Give the number of lines among the items that contain the string "button". Reply with the number alone.

(Word and item position data)

=-=-=-=-=

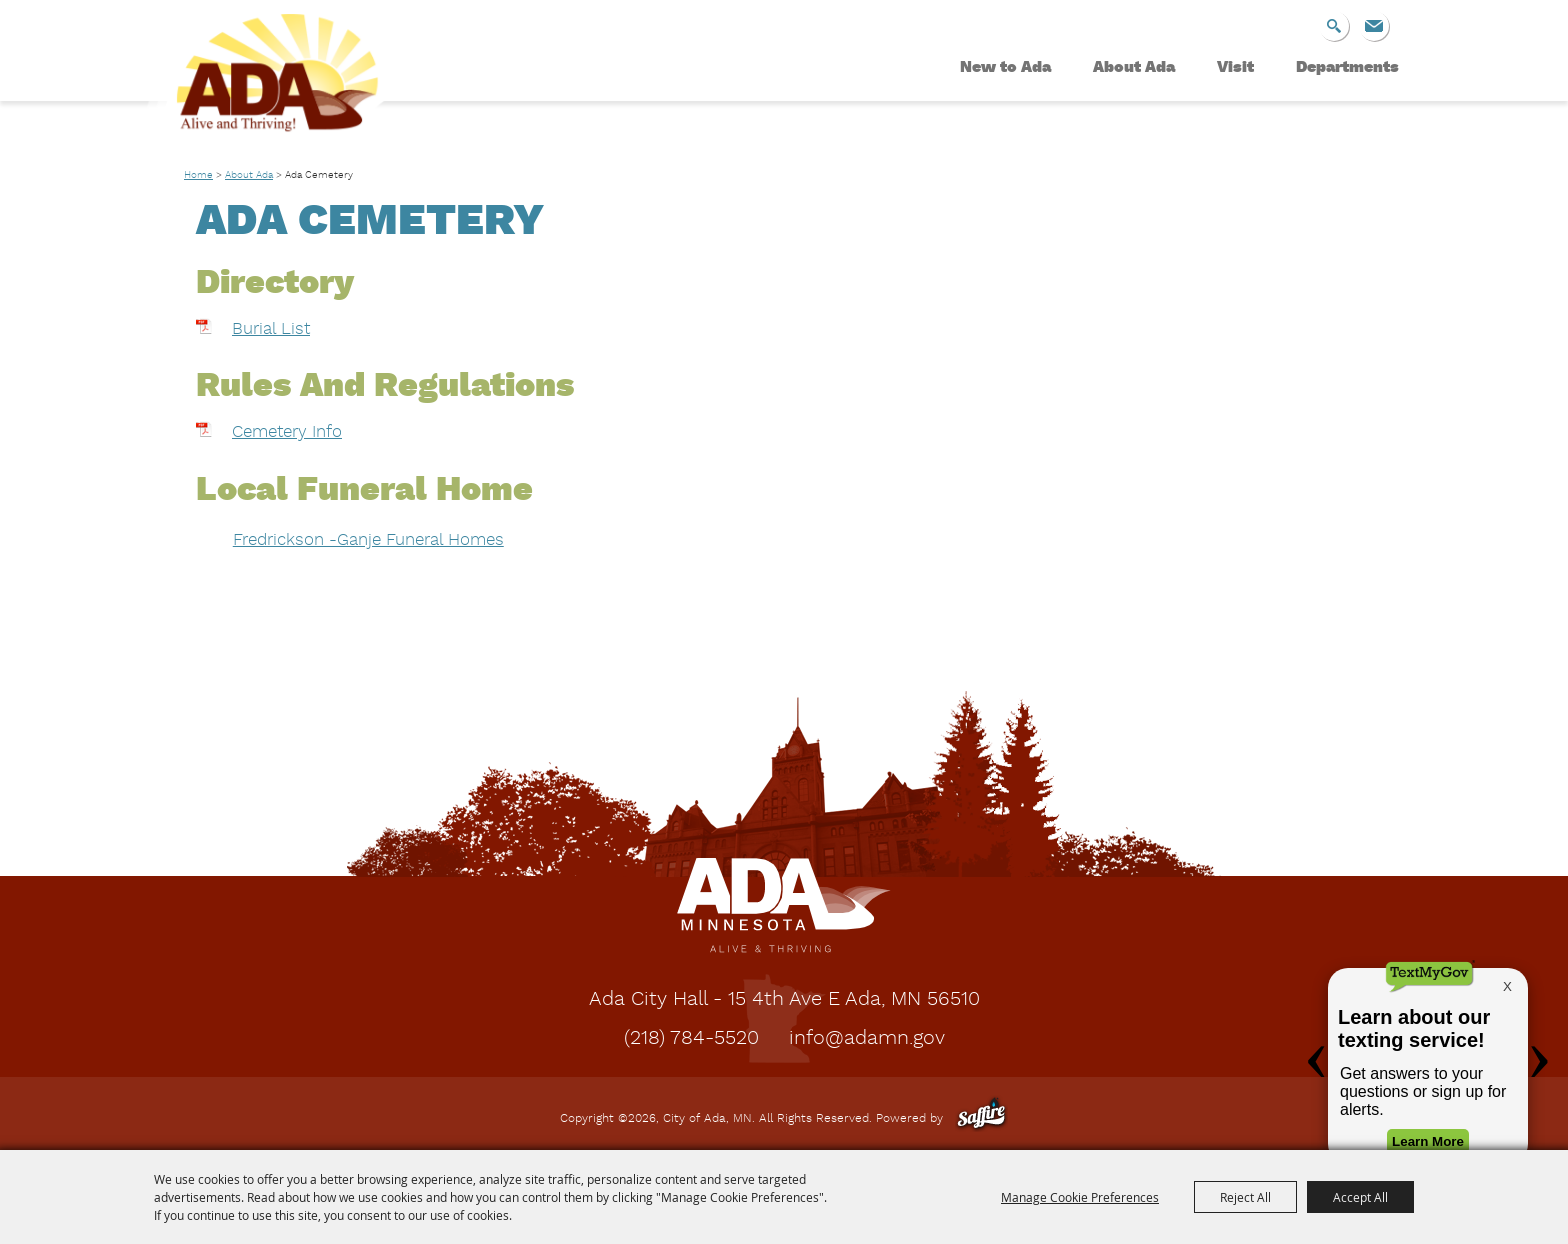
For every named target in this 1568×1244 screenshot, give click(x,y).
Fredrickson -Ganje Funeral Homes (368, 540)
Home (198, 175)
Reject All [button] (1245, 1197)
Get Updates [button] (1374, 26)
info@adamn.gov (867, 1039)
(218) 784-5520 (691, 1039)
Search (1334, 26)
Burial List (271, 329)
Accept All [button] (1360, 1197)
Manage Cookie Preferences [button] (1080, 1197)
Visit (1235, 68)
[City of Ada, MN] (269, 86)
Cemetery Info (287, 432)
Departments (1347, 68)
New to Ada (1005, 68)
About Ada (1134, 68)
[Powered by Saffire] (981, 1119)
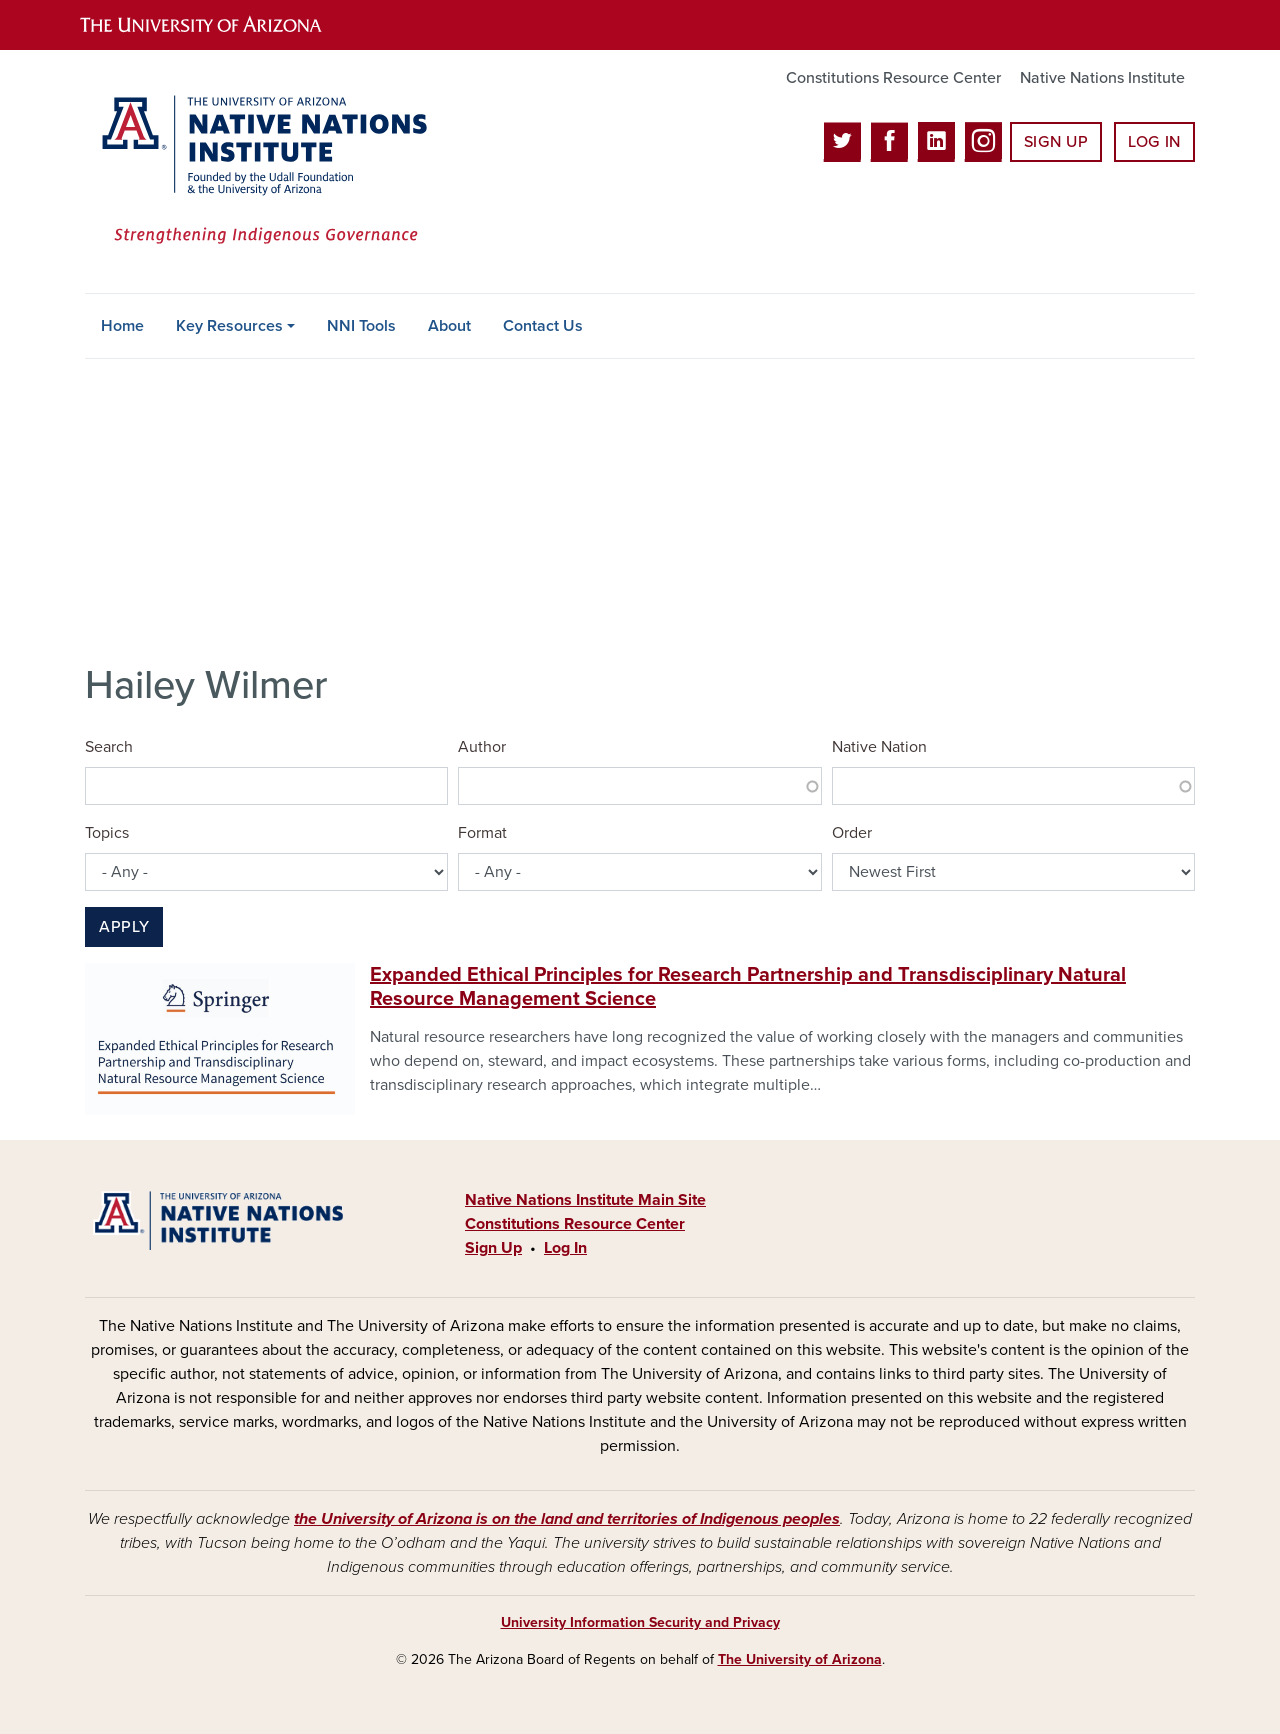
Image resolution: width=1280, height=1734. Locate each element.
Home (122, 326)
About (449, 326)
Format (482, 833)
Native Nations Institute (1102, 78)
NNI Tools (361, 326)
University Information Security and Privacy (640, 1622)
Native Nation (879, 747)
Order (852, 833)
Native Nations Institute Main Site (585, 1200)
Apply (124, 927)
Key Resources (229, 326)
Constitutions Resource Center (893, 78)
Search (109, 747)
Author (482, 747)
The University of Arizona (800, 1659)
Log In (1154, 142)
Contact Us (543, 326)
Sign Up (1056, 142)
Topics (107, 833)
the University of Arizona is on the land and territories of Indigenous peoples (567, 1519)
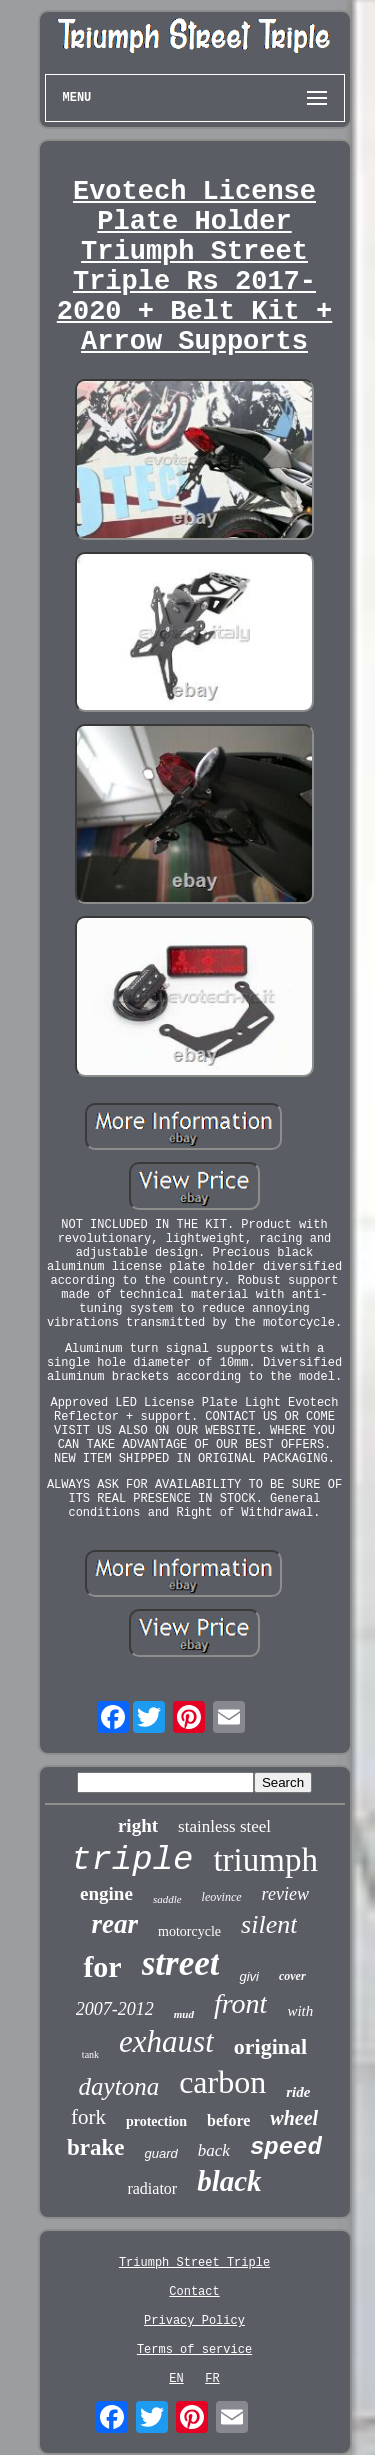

=-=-=-=-=

Exercise output: 4